> _PROMPT_: Retype every line from the top of the entries down to the one with "Screen dimensions: 1166x656", both included, and skip the pictures.

(Records drawn from a dataset)
++++++

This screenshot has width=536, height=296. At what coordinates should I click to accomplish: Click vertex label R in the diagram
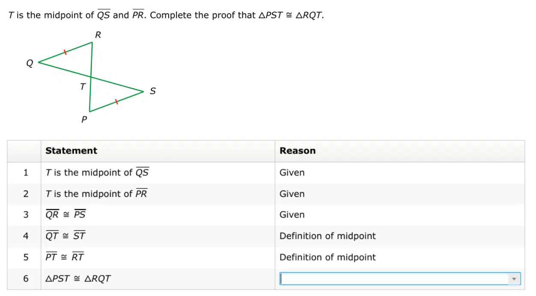tap(98, 35)
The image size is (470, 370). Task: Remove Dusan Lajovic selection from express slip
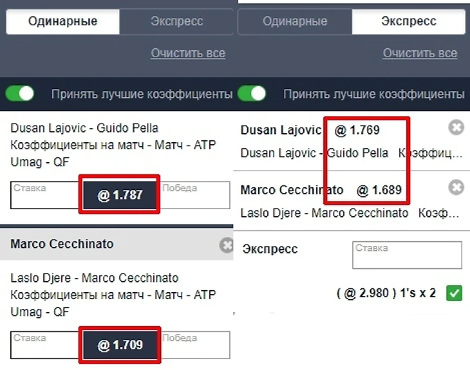(456, 128)
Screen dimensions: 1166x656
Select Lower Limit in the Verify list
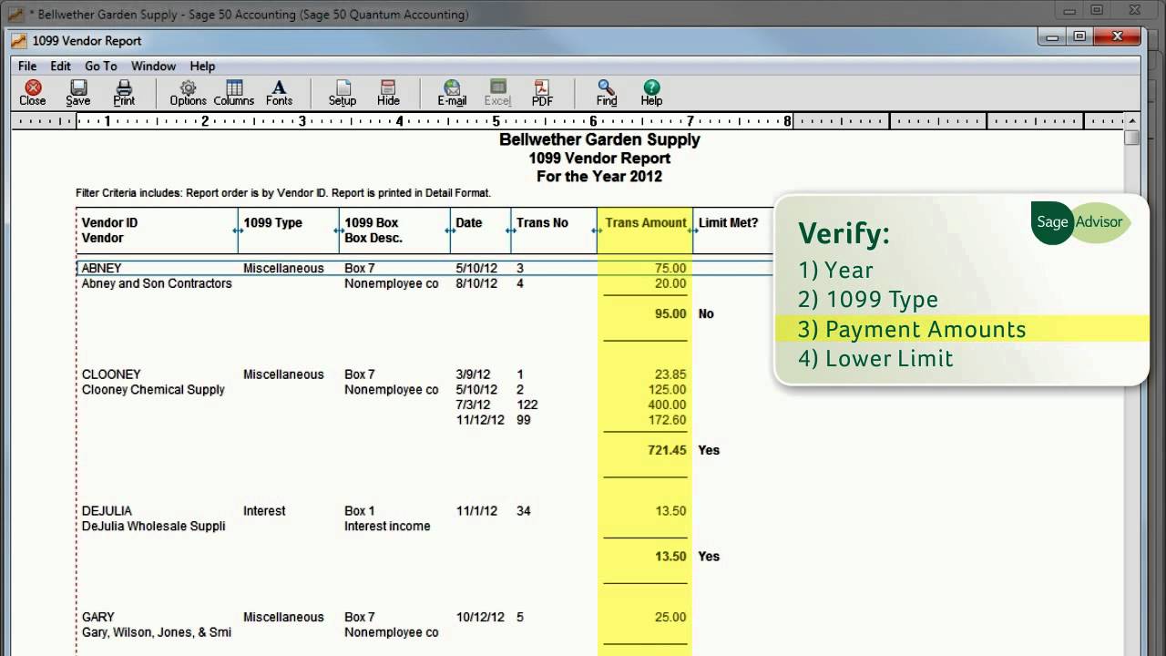click(875, 358)
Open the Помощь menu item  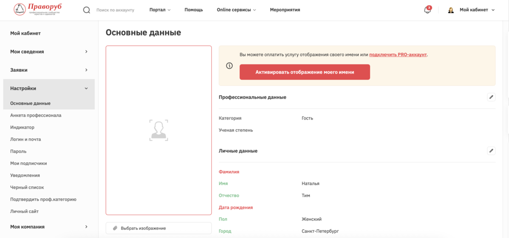pyautogui.click(x=193, y=10)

++++++

> _EXERCISE OUTPUT_:
This screenshot has width=536, height=296. At what coordinates should I click to accomplish: Click vertex label R in the diagram
tap(98, 35)
The image size is (470, 370). Task: Remove Dusan Lajovic selection from express slip
(456, 128)
Screen dimensions: 1166x656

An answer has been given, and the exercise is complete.